By the second half, Walsh appeared to release Deine Mariner, but the winger was well covered and was unable to get down as he was dragged helplessly into touch.
Another lunge to the left should have freed Josiah Karapani, but Gehamat Shibasaki’s final pass headed out behind the winger.
Try as the mercurial Walsh tried, the Broncos never looked cohesive on offense and his final throw did nothing but give Tom Jenkins a break and score.
Undisciplined and punished
17 errors, 8 penalties, 36 ball misses. Every mistake the Broncos made caused confusion around the park. This was nothing like the side riding a wave of energy and momentum towards the 2025 title.
Whether from their own end or during the attack, the premiers were rudderless and invited the Panthers through the door.
While there was an impressive tackling defense from Brisbane on their own line at times, they made 29 tackles inside their own 20 meter area and forced Moses Leota and Isaiah Papali’i into mistakes when they were confident the pair would score, too many mistakes were always going to be punished.
Broncos coach Michael Maguire lamented: “We put too much pressure on ourselves. We’ve made too many mistakes to involve ourselves in a game you’re playing against a high-quality team, and you’ve got to put pressure on.”
“Take away half of those mistakes and put yourself in better field position and the whole game is different.”

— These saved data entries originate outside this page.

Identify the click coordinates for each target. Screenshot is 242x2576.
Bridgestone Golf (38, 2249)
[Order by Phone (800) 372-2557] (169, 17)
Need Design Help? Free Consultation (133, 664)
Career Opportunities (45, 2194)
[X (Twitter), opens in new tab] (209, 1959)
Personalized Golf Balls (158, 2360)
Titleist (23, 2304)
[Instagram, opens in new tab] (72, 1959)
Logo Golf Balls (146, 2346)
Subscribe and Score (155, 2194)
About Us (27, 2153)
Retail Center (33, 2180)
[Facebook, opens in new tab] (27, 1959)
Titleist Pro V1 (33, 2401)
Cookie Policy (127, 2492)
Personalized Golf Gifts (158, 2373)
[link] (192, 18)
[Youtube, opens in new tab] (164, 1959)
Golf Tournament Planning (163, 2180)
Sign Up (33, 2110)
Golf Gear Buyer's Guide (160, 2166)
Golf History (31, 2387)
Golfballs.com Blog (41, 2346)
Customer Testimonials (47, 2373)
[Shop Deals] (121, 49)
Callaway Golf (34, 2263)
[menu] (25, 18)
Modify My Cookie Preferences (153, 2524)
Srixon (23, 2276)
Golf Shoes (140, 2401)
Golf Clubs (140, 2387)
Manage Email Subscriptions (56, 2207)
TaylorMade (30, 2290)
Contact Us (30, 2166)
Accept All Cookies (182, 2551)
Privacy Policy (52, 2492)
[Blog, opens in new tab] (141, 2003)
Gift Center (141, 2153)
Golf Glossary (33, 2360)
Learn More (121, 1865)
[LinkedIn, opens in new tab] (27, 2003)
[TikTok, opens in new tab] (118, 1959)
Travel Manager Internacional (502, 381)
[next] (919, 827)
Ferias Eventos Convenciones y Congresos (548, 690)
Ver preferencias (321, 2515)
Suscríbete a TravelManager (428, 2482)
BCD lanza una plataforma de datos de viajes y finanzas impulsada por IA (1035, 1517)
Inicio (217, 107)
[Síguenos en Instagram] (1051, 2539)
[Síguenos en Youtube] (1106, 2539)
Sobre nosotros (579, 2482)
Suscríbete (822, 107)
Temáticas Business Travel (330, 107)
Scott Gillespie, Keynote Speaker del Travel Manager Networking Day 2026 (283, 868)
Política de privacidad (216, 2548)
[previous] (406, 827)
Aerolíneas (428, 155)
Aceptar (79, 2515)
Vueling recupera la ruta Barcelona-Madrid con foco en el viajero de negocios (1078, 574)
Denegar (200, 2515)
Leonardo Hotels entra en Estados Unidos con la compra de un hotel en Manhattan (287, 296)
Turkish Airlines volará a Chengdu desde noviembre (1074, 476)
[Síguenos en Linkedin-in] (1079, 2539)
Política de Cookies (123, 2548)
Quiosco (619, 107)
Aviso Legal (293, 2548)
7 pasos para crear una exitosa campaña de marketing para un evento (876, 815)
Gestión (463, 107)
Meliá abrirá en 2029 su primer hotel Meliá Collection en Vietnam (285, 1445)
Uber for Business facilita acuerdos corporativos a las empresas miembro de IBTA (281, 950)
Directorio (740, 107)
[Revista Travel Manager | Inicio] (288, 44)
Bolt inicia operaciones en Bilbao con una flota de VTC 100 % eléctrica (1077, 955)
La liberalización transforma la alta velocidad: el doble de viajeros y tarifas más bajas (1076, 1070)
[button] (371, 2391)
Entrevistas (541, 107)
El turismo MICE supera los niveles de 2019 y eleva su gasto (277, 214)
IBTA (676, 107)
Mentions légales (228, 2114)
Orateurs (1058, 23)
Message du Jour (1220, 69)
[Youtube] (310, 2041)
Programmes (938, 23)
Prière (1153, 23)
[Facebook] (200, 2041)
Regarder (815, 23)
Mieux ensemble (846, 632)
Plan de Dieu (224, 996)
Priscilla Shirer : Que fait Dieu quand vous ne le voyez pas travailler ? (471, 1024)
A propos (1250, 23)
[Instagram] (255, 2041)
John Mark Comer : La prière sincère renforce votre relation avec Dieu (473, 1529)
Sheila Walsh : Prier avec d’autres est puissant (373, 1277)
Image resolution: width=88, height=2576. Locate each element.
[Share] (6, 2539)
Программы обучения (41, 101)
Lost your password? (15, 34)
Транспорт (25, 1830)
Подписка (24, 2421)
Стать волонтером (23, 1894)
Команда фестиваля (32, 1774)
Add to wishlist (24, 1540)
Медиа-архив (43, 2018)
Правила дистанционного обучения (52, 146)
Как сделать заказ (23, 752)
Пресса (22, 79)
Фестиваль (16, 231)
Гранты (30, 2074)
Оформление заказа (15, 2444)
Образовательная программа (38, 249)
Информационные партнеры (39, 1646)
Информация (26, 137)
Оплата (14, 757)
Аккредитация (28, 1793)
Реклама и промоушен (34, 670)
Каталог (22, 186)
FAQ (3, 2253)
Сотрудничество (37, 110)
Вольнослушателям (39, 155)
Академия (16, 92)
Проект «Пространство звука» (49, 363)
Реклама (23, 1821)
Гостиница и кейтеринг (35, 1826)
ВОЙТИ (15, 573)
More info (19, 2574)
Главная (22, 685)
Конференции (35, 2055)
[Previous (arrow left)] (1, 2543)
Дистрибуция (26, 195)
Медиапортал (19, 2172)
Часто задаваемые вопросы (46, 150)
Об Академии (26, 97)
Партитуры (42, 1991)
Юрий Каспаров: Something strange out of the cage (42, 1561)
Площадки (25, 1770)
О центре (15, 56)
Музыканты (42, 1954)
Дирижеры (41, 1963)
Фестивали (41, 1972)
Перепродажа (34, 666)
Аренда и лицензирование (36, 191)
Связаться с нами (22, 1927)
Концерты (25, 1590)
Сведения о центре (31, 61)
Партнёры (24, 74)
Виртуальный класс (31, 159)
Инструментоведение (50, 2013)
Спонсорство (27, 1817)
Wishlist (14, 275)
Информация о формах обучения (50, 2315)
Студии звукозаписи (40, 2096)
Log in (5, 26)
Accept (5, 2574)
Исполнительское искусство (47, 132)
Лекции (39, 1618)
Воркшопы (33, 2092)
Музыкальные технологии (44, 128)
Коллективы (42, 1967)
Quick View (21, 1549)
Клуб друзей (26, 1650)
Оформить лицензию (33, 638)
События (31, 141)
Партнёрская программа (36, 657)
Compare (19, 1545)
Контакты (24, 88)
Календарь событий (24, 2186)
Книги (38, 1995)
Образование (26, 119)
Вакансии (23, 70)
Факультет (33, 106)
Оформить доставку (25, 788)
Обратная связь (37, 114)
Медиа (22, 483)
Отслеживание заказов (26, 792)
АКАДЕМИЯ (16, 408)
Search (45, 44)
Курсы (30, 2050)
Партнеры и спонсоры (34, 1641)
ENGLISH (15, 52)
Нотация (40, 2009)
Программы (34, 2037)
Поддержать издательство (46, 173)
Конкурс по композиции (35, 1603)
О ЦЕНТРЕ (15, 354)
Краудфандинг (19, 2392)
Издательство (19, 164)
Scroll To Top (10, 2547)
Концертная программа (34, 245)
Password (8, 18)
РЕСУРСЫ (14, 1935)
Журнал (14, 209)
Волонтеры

Even worse was the Panthers’ ability to punish them. A soft Pat Carrigan on Broncos offense fumbled the ball and it ultimately took less than five minutes for Casey McLean to convert the first down at the other end.
As the half-time siren sounded, Kotoni Staggs’ decision to run off the line to put pressure on Blaize Talagi’s five-eighth strike backfired, with the cross falling off the ball and allowing the young star winger to deliver a spot-kick to the unmarked Jenkins for the first of his two tries.
Calm, calm, Cleary
Cleary may have a lot of tricks up his sleeve, but rugby league’s leading halfback didn’t need to use any of them.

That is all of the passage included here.